Inside of a dorm room where students sleep is another matter, are we’ll be focusing on this particular situation. Cameras are in nearly everything we own. From our smartphones to our laptops, it’s honestly really tough to find a situation when a camera isn’t present these days. Individual schools may have their own rules on installing security cameras inside of dorm rooms, but if you share a room with someone, you should probably have their explicit consent.
There have already been countless crimes of people using hidden cameras in dorm rooms to record activities, some serious enough that charges of invasion of privacy have been reported. The Electronic Communication Privacy Act of 1986 prohibits the interception of audio communications without consent. However, it does not address the act of video recording without an audio recording element.
Cameras are often seen as obtrusive devices, given how they could be used in nefarious ways, but dorm dwellers still have other solutions that could ease concerns about potential crimes. Many smart home devices exist right now that offer peace of mind and respect privacy, while offering instantaneous awareness of what’s happening when you’re not there. Best of all, these solutions are easy on just about any budget.
One of the easiest and most unobtrusive ways to secure a dorm room is to use door sensors that can inform users whenever they’ve been tripped or activated. Window sensors act in the same way, but are specifically placed on windows to go off whenever they’re opened or closed.
Most DIY security systems often come with kits that include them, but there are others that can be used without the need of a full-blown system. For example, the Amazon Echo Show 10 (3rd Gen) acts as a Zigbee hub, allowing users to easily connect Zigbee-compatible door sensors.
Another unobtrusive option is to use a motion sensor in the dorm room that can definitively identify whether there’s been movement or not. Thresholds can be set to eliminate false alarms that could be set off due to movement from small appliances, like a standing fan, or a pet. For larger dormitories that may include separate rooms, installing a motion sensor can help to identify motion detection in specific rooms.

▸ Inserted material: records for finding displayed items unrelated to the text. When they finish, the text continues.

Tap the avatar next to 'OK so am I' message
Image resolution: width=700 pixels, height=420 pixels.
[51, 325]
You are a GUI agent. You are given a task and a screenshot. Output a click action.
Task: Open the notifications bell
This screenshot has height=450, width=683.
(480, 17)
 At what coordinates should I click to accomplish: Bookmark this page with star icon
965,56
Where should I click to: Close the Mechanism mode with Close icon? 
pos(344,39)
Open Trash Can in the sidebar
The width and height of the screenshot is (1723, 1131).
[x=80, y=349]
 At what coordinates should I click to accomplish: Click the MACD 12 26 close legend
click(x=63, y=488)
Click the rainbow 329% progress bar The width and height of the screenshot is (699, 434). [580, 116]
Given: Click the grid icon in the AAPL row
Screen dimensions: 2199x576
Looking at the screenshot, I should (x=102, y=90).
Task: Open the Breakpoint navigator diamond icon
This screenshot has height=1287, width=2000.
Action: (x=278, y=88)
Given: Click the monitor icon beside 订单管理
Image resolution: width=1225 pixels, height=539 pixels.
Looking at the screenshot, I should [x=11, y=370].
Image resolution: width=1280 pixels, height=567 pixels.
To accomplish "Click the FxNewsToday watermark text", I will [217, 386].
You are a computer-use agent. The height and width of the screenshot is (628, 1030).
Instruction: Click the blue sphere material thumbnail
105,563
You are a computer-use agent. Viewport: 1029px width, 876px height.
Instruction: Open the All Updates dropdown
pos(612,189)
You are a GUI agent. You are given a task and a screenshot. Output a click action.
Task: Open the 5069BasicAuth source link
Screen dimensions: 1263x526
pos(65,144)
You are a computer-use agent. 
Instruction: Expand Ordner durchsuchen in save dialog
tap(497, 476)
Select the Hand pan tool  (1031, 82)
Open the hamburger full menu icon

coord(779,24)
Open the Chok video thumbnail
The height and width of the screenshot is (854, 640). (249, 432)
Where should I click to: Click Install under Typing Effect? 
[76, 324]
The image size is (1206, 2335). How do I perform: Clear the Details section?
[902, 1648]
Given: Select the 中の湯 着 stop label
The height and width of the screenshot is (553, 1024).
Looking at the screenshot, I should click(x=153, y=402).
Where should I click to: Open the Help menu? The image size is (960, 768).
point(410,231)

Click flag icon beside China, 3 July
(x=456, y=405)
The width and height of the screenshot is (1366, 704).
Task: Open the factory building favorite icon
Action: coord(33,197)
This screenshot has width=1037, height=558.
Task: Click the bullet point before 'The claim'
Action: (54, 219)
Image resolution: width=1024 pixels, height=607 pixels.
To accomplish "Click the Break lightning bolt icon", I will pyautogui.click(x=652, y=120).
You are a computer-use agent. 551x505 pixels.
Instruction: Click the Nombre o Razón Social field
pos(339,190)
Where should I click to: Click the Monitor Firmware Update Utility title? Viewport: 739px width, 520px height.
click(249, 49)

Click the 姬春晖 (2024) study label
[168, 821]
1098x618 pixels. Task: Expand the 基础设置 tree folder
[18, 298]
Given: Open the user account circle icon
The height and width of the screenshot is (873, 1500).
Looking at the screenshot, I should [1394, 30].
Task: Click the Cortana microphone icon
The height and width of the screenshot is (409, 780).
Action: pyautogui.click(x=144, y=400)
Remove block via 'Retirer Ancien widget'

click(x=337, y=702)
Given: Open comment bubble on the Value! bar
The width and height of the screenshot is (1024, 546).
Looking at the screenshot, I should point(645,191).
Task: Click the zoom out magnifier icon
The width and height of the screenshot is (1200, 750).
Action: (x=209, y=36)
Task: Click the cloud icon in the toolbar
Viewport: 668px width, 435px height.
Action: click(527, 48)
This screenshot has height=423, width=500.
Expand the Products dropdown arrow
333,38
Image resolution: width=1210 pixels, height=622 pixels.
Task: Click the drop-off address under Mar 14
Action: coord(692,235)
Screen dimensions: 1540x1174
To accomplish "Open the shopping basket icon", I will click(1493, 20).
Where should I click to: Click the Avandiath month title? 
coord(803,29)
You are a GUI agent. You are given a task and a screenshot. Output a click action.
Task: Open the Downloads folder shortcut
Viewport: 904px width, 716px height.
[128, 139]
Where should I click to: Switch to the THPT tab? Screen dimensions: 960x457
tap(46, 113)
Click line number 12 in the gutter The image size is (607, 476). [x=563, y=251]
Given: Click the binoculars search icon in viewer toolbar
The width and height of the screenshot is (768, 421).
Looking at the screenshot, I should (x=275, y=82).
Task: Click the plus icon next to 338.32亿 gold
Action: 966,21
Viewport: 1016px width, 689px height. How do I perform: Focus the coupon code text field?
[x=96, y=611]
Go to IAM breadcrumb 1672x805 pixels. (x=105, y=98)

Interestingly enough, dorm room residents can leverage smart speakers to help watch over their spaces when they’re not around. Services such as Nest Aware for Google Assistant-compatible smart speakers and Alexa Guard for Echo devices can monitor for sounds such as smoke detector sirens or breaking glass. There’s a slightly more advanced option, Alexa Guard Plus, that tacks on a higher subscription cost, but it does more by playing sounds on your speaker to ward off intruders — as well as getting access to emergency responders.
Since it’s a device with an active microphone, it’s a good idea to ask roommates or other individuals living in the dorm for their consent to use one.
No one likes that feeling of Big Brother watching, which is probably why there is reluctance to installing security cameras in dorm rooms. These unobtrusive options can at the very least offer some sense of awareness of what’s happening when you’re not there. Through the use of mobile apps that tie in with the services of these devices, dorm residents can know what’s going on when they’re not around — without compromising the privacy of others.
There are newer technologies that continue to come out, offering more discreet and unobtrusive ways to monitor in the home. The Hex Home system, for example, are sensors that can be placed in rooms to monitor for movement by measuring disturbances in the Wi-Fi signals. It’s an intriguing new way of knowing who’s there or not, but it comes at a steeper price than some traditional motion sensors. Nevertheless, it’s the development of these unique technologies that shows us there are ways to maintain dorm room security without compromising on privacy.